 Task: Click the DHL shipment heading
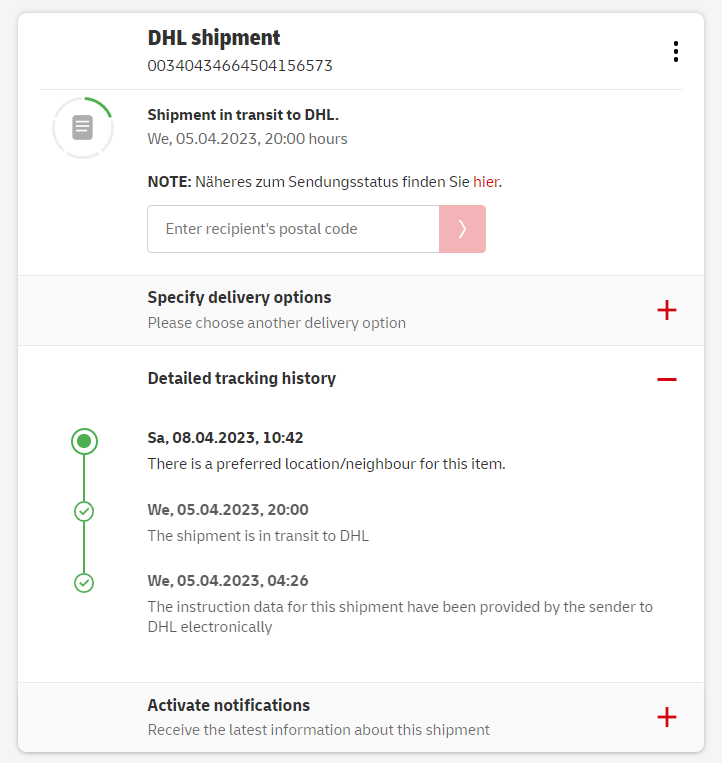214,38
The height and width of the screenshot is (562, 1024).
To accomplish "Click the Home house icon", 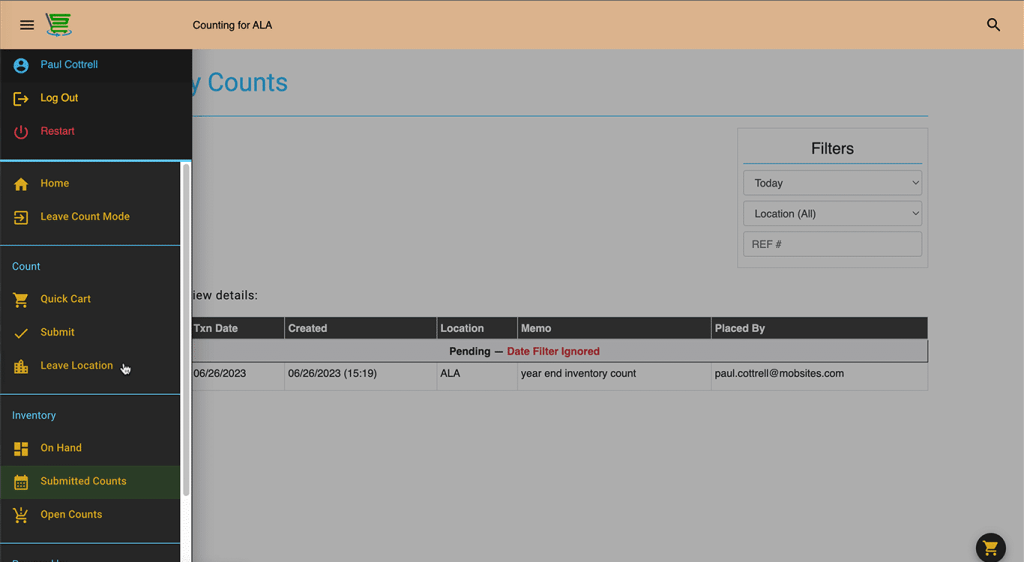I will tap(21, 184).
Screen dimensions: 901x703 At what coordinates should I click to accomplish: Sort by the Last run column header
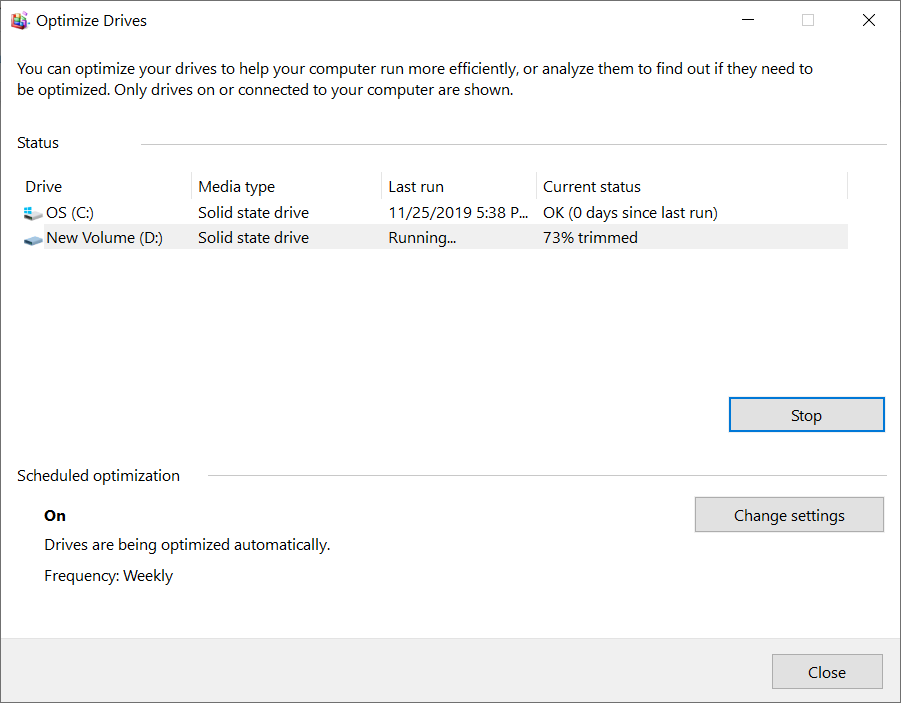pos(459,186)
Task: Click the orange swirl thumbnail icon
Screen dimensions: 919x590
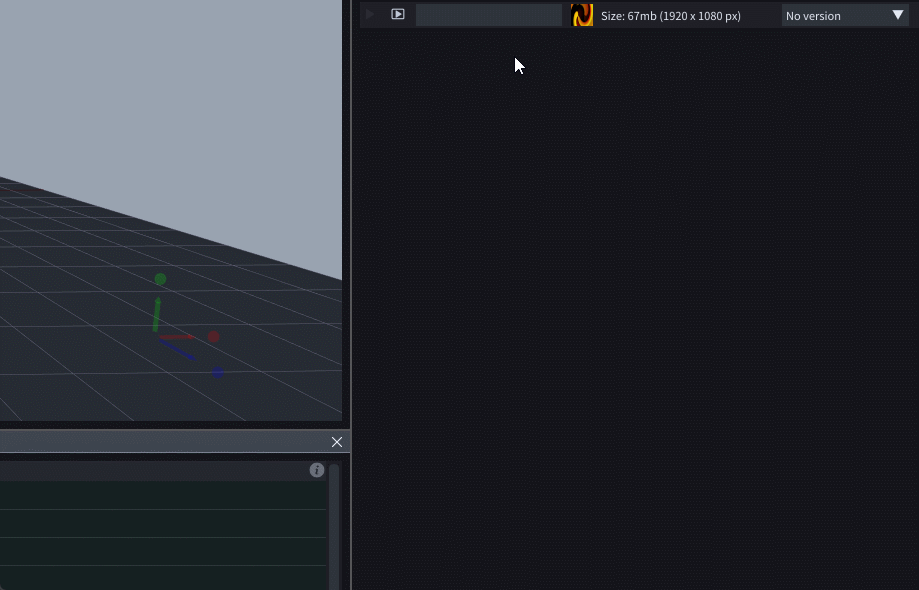Action: pyautogui.click(x=582, y=15)
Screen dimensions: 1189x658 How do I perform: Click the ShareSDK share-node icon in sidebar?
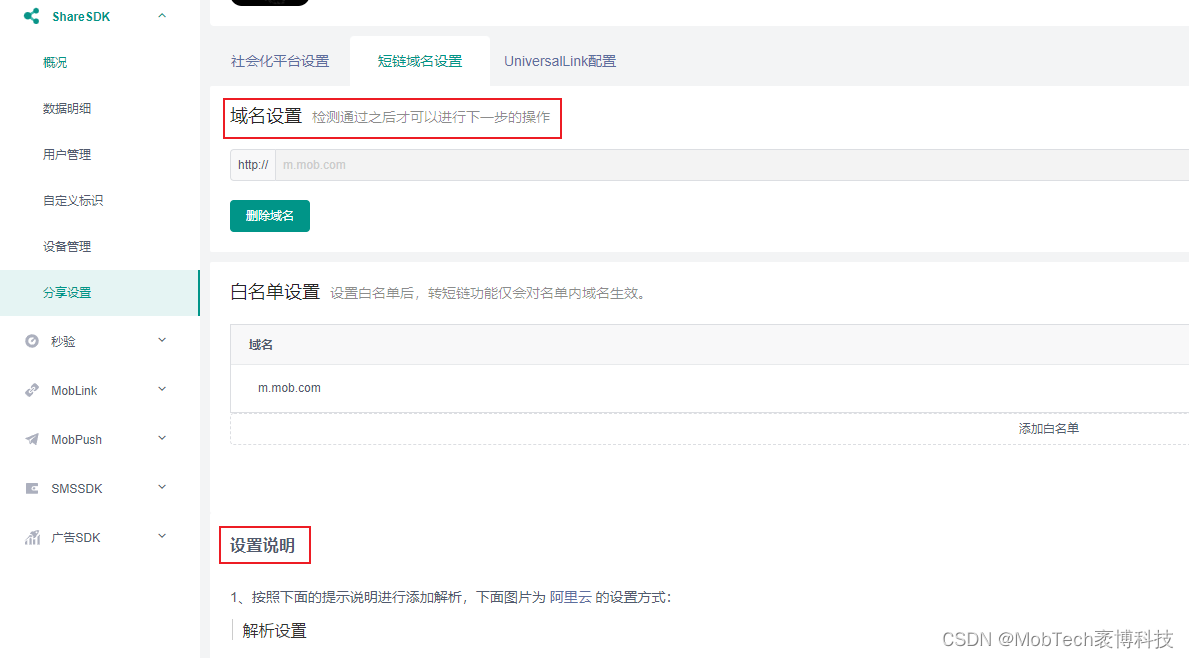coord(32,16)
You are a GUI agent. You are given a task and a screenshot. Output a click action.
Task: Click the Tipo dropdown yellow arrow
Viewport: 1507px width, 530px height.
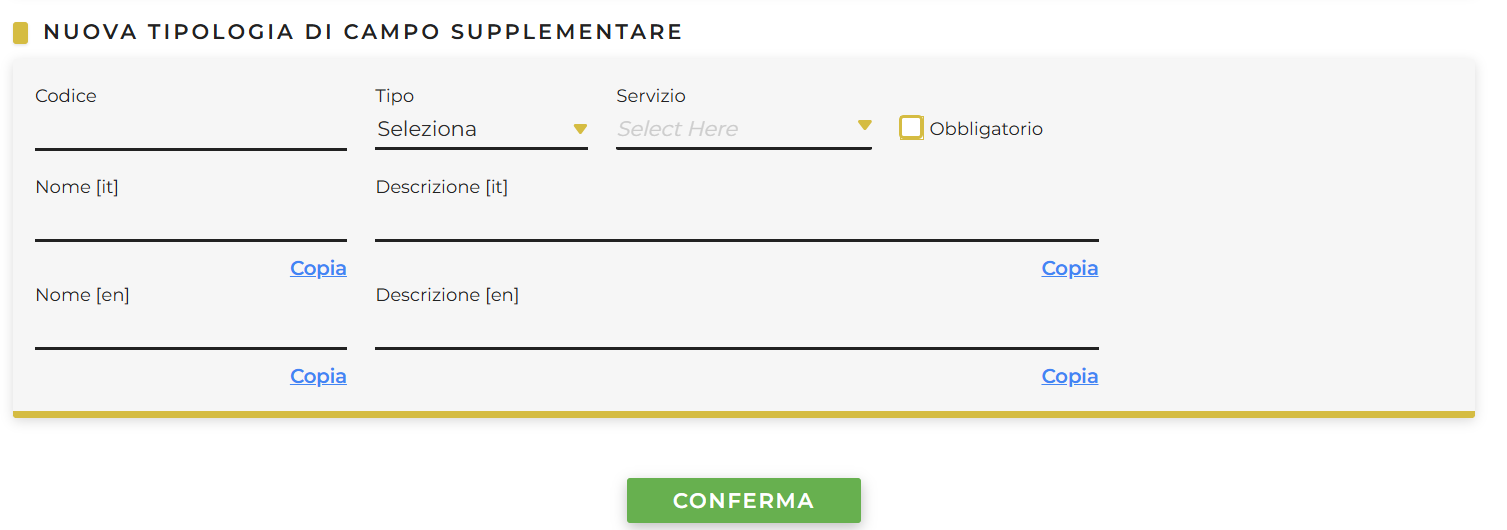tap(580, 128)
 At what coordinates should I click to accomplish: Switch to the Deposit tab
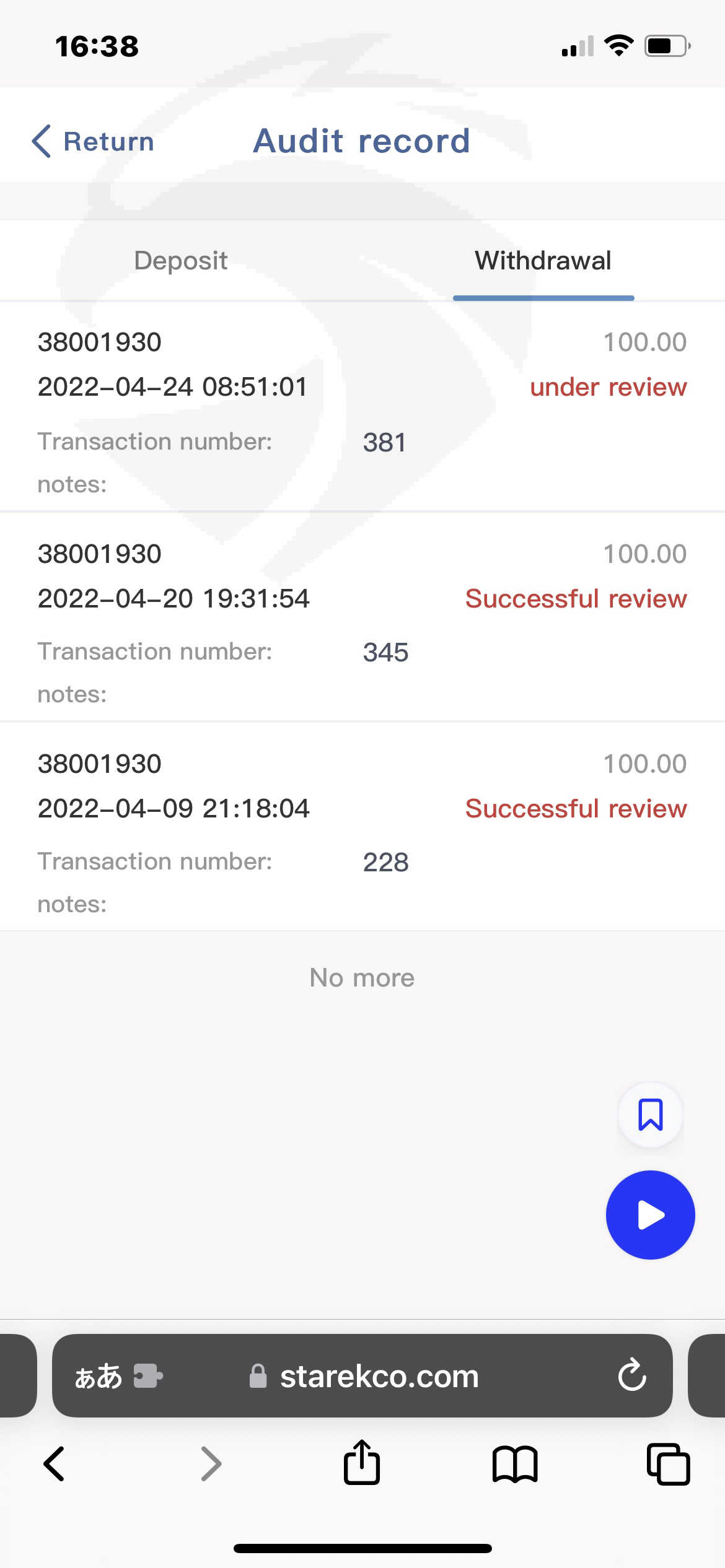(181, 261)
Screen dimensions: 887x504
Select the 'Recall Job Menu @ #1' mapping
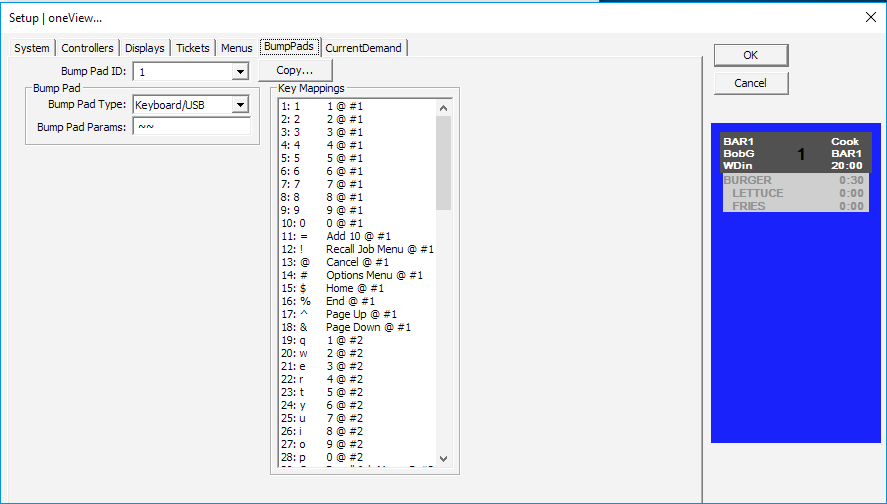coord(358,249)

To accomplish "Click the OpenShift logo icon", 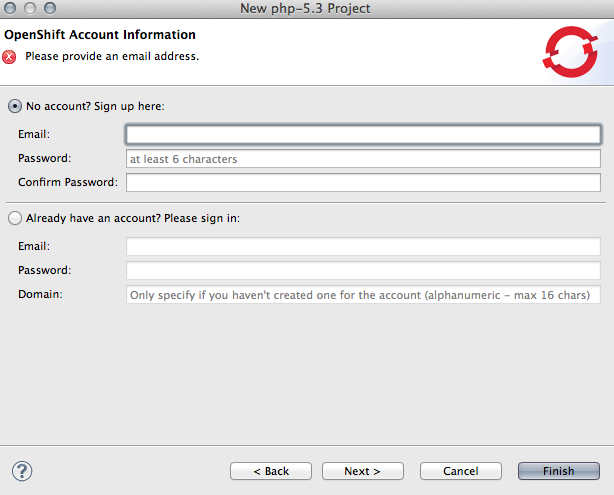I will [570, 49].
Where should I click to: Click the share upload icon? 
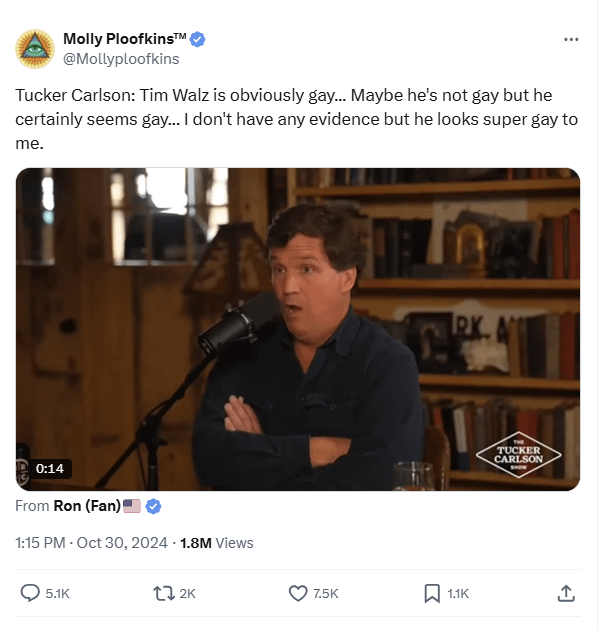[x=566, y=593]
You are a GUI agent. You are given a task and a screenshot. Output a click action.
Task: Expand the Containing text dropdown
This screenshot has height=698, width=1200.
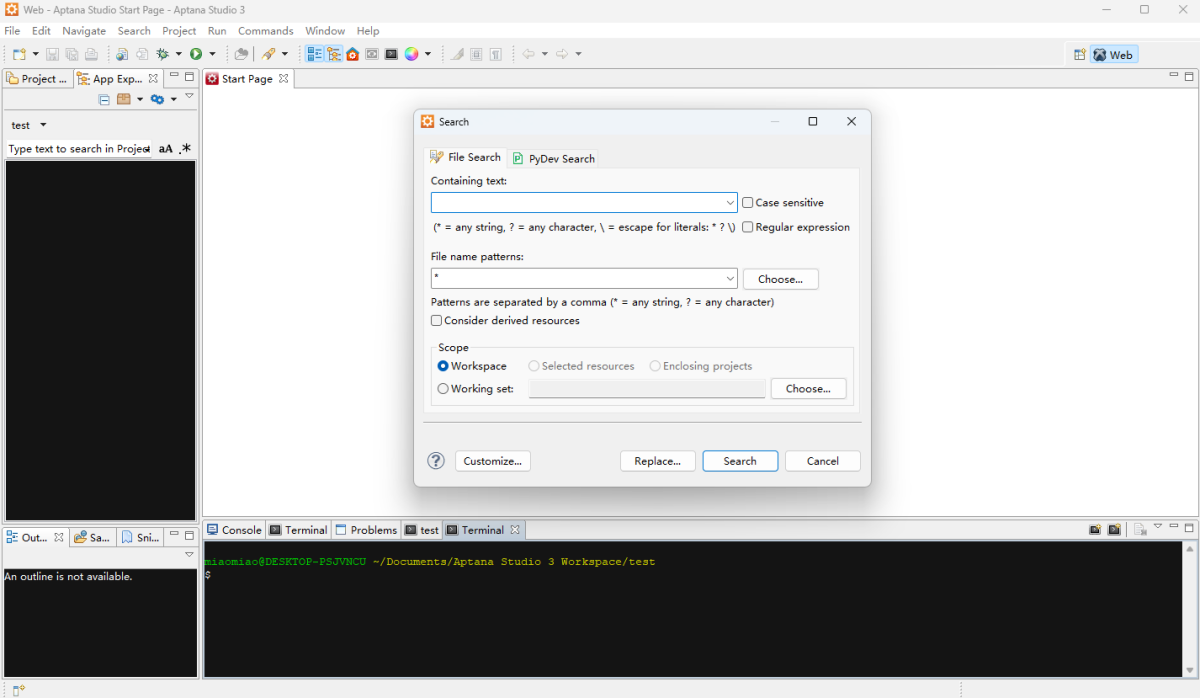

———

- **What is required**:
Taking the records above as a whole, work out how many of their lines hold the word "screenshot". The reply should be that number alone.

- **Answer to this task**:
4